Each attribute is assigned a domain that defines the type of data, its size, and the valid values that can be assigned to the attribute. As a general rule of thumb, nouns tend to be entities and adjectives tend to be attributes. But, of course, this is not a hard and fast rule: be sure to apply of the business to determine which nouns and attributes are entities and which are attributes. Every attribute must either identify the entity occurrence, describe the entity occurrence, or relate the entity occurrence to another entity occurrence (in the same or another entity).

Relationships define how the different entities are associated with each other. Each relationship is named such that it describes the role played by an entity in its association with another (or perhaps the same) entity. A relationship is defined by the keys of the participating entities: the primary key in the parent entity and the foreign key in the dependent entity. Relationships are not just the “lines” that connect entities, but provide meaning to the data model and must be assigned useful names.

Keep in mind that as you create your data models, you are developing the lexicon of your organization’s business. Much like a dictionary functions as the lexicon of words for a given language, the data model functions as the lexicon of business terms and their usage. Of course, this short introduction just scrapes the tip of the data modeling iceberg.

…To Physical

Assuming that the logical data model is complete, though, what must be done to implement a physical database?

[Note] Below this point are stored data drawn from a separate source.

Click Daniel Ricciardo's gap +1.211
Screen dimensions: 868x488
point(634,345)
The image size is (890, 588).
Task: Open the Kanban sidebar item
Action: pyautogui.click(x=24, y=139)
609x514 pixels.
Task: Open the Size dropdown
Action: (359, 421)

The first step is to create an initial physical data model by transforming the logical data model into a physical implementation based on an understanding of the DBMS to be used for deployment. To successfully create a physical database design you will need to have a good working knowledge of the features of the DBMS including:

• In-depth knowledge of the database objects supported by the DBMS and the physical structures and files required to support those objects.
• Details regarding the manner in which the DBMS supports indexing, referential integrity, constraints, data types, and other features that augment the functionality of database objects.
• Detailed knowledge of new and obsolete features for particular versions or releases of the DBMS to be used.
• Knowledge of the DBMS configuration parameters that are in place.
• Data definition language (DDL) skills to translate the physical design into actual database objects.

Armed with the correct information, you can create an effective and efficient database from a logical data model. The first step in transforming a logical data model into a physical model is to perform a simple translation from logical terms to physical objects. Of course, this simple transformation will not result in a complete and correct physical database design – it is simply the first step. The transformation consists of the following:

• Transforming entities into tables
• Transforming attributes into columns
• Transforming domains into data types and constraints

To support the mapping of attributes to table columns you will need to map each logical domain of the attribute to a physical data type and perhaps additional constraints. In a physical database, each column must be assigned a data type. Certain data types require a maximum length to be specified. For example a character data type could be specified as CHAR(25), indicating that up to 25 characters can be stored for the column. You may need to apply a length to other data types as well, such as graphic, floating point, and decimal (which require a length and scale) types.

But no commercial DBMS product fully supports relational domains. Therefore the domain assigned in the logical data model must be mapped to a data type supported by the DBMS. You may need to adjust the data type based on the DBMS you use. For example, what data type and length will be used for monetary values if no built-in currency data type exists? Many of the major DBMS products support user-defined data types, so you might want to consider creating a data type to support the logical domain, if no built-in data type is acceptable.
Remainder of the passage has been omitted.